Instruções:
• 1. No trecho sobre monitoramento do n8n, liste todas as variáveis de shell definidas na seção "Métricas do Sistema".
• 2. Imprima a parte do trecho sobre monitoramento do n8n que vai de "Monitoramento e Alertas" até "automações em produção.", inclusive.
• 3. Segundo o trecho sobre monitoramento do n8n, qual porta o comando netstat filtra para contar as conexões do n8n?

Trecho:
Monitoramento e Alertas
Este documento explica como implementar monitoramento abrangente do n8n, abordando métricas de performance, logs estruturados, alertas proativos, dashboards de observabilidade, integração com ferramentas de APM, e sistemas de notificação que detectam problemas antes que afetem usuários finais, garantindo visibilidade completa sobre saúde e performance das automações em produção.
Métricas do Sistema
CPU
#!/bin/bash
echo "=== Métricas do Sistema ==="
# CPU Usage
CPU_USAGE=$(top -bn1 | grep "Cpu(s)" | awk '{print $2}' | cut -d'%' -f1)
echo "CPU Usage: ${CPU_USAGE}%"
Memória
# Memory Usage
MEMORY_USAGE=$(free | grep Mem | awk '{printf("%.2f", $3/$2 * 100.0)}')
echo "Memory Usage: ${MEMORY_USAGE}%"
Disco
# Disk Usage
DISK_USAGE=$(df / | tail -1 | awk '{print $5}' | cut -d'%' -f1)
echo "Disk Usage: ${DISK_USAGE}%"
Load Average
# Load Average
LOAD_AVG=$(uptime | awk -F'load average:' '{print $2}' | awk '{print $1}' | cut -d',' -f1)
echo "Load Average: $LOAD_AVG"
Métricas de Rede
#!/bin/bash
echo "=== Métricas de Rede ==="
# Active Connections
ACTIVE_CONNECTIONS=$(netstat -an | grep ESTABLISHED | wc -l)
echo "Active Connections: $ACTIVE_CONNECTIONS"
# n8n Connections
N8N_CONNECTIONS=$(netstat -an | grep :5678 | grep ESTABLISHED | wc -l)
echo "n8n Connections: $N8N_CONNECTIONS"
# Network I/O
NETWORK_IN=$(cat /proc/net/dev | grep eth0 | awk '{print $2}')
NETWORK_OUT=$(cat /proc/net/dev | grep eth0 | awk '{print $10}')
echo "Network In: $NETWORK_IN bytes"
echo "Network Out: $NETWORK_OUT bytes"
Métricas de Aplicação
Métricas n8n
#!/bin/bash
N8N_URL="http://localhost:5678"
API_KEY="sua_api_key"
echo "=== Métricas n8n ==="

Dados coletados:
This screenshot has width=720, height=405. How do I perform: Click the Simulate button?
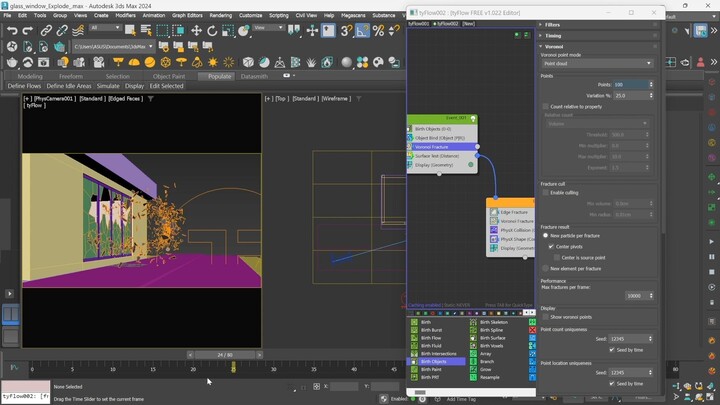coord(108,86)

Respostas:
• 1. CPU_USAGE, MEMORY_USAGE, DISK_USAGE, LOAD_AVG

• 2.
Monitoramento e Alertas
Este documento explica como implementar monitoramento abrangente do n8n, abordando métricas de performance, logs estruturados, alertas proativos, dashboards de observabilidade, integração com ferramentas de APM, e sistemas de notificação que detectam problemas antes que afetem usuários finais, garantindo visibilidade completa sobre saúde e performance das automações em produção.

• 3. A porta 5678.